L'idée est de communautariser et de fédéraliser cette politique pour ce qui concerne les enjeux européens. Des seuils de montants d'investissements seraient définis et, comme en matière concurrentielle, ce serait la Commission européenne qui serait saisie et non pas les gouvernements nationaux.
Les États-Unis ont une interprétation extensive de la sécurité et de la défense nationales. Elle intègre par exemple les ports comme on l'a vu lorsque des investisseurs des Émirats ont voulu racheter plusieurs grands ports américains.

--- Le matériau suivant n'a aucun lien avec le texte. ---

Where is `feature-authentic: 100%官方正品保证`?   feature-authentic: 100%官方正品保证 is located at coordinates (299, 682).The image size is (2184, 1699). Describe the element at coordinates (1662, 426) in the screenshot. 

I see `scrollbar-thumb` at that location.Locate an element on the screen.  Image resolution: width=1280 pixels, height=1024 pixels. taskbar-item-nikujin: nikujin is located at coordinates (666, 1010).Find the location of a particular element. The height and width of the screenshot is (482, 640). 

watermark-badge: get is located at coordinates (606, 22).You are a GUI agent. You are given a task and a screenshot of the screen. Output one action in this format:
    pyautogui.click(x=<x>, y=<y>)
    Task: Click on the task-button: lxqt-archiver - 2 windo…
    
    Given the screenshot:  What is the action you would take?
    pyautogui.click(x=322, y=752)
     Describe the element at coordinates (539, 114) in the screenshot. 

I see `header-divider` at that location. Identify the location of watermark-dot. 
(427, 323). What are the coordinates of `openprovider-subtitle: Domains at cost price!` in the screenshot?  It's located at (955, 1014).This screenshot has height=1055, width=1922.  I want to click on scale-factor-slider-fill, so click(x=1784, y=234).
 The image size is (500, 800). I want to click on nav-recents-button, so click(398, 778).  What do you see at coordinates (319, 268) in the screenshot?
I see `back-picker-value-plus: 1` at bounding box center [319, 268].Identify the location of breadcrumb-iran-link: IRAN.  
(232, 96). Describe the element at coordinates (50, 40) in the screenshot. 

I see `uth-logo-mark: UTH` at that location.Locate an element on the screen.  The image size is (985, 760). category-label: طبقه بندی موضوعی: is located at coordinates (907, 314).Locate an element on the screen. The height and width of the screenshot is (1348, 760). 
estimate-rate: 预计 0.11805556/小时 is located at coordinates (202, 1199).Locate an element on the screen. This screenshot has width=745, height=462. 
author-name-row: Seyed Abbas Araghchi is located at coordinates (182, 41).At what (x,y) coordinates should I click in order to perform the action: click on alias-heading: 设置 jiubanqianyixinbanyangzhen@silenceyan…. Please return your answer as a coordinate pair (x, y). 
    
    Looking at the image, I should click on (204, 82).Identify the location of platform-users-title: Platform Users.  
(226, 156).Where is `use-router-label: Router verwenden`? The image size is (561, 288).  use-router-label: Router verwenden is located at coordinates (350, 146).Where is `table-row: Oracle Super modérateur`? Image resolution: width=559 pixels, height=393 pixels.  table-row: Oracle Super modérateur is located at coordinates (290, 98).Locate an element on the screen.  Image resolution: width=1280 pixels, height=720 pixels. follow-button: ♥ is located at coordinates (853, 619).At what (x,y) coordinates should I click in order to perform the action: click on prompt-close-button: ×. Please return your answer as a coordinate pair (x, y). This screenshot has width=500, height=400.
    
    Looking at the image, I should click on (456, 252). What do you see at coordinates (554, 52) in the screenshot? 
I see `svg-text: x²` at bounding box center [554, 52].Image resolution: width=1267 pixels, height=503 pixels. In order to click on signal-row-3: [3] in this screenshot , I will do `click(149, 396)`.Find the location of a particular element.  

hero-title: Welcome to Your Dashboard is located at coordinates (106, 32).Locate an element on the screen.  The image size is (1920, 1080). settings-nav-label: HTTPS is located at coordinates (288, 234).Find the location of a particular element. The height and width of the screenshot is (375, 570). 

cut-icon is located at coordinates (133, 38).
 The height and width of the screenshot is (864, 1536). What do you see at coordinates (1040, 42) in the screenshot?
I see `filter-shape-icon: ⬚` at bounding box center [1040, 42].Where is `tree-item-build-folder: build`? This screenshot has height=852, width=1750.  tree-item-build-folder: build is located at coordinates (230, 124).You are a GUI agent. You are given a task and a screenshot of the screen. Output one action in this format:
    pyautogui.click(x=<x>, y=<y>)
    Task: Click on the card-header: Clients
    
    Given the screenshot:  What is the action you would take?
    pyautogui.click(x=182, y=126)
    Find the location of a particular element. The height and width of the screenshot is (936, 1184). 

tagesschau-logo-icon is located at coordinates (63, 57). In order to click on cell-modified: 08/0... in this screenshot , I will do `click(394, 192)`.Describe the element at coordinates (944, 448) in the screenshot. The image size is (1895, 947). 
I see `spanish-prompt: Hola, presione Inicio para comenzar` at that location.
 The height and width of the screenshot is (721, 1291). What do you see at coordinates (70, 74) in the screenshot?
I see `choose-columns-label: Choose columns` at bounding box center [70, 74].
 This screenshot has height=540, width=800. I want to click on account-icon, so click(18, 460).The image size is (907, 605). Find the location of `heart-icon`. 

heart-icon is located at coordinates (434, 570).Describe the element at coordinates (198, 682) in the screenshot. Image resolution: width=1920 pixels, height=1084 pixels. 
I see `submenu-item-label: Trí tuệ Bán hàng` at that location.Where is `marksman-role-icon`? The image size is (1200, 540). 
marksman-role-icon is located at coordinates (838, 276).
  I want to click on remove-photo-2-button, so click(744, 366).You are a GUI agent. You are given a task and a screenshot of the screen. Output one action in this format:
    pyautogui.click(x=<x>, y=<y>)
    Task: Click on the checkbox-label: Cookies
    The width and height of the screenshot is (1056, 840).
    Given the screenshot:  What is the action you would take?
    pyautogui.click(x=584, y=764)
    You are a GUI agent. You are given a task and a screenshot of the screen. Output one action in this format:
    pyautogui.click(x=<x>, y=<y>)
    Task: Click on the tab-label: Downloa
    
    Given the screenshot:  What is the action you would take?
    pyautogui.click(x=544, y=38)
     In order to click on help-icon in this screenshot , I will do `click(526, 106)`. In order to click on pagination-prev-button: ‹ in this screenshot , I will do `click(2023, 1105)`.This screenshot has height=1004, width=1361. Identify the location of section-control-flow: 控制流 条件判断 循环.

La percée politique n'a pas encore été faite en Europe mais il y a des petits progrès. Les Allemands commencent à s'inquiéter du rachat par des investisseurs chinois de certaines de leurs pépites dans le domaine de la robotique. Comme tout ce qui concerne les affaires européennes, cela prend beaucoup de temps. Il faut que la prise de conscience soit largement partagée, que la question soit inscrite à l'agenda politique et que des propositions concrètes soient faites.
La France, qui a déjà des dispositifs protecteurs, veut aller encore plus loin. Le Gouvernement actuel réfléchit à étendre la protection aux start-up, dont l'actif essentiel est le capital humain et la recherche. Il s'agit de préserver non pas des capitaux mais des maillons d'une longue chaîne que l'on voudrait conserver sur le territoire national. Aller dans cette voie est intéressant mais passer à l'échelon européen nous serait plus utile.
Enfin, s'agissant des entreprises en difficulté, le problème n'est pas tellement la détection car il existe encore des systèmes d'alerte. Depuis 1989, date à laquelle j'ai écrit L'État brancardier : politiques du déclin industriel, ce n'est pas tant la capacité à identifier les difficultés que nous avons perdue que la capacité de l'État à tordre les bras des banques et des créanciers pour les obliger à rester dans des entreprises alors qu'ils voulaient s'en retirer, à fabriquer des faux-nez capitalistiques en obligeant certaines personnes à remettre des capitaux au pot. La direction du Trésor avait une puissance à laquelle nul n'osait résister. Ce système d'intervention a totalement disparu.
Nous pourrions essayer de mettre en place un dispositif qui permette d'être à l'écoute des besoins de croissance des quelque 4 000 ETI que compte notre pays. Nous avons su par le passé créer des administrations de mission au service des stratégies d'expansion des entreprises.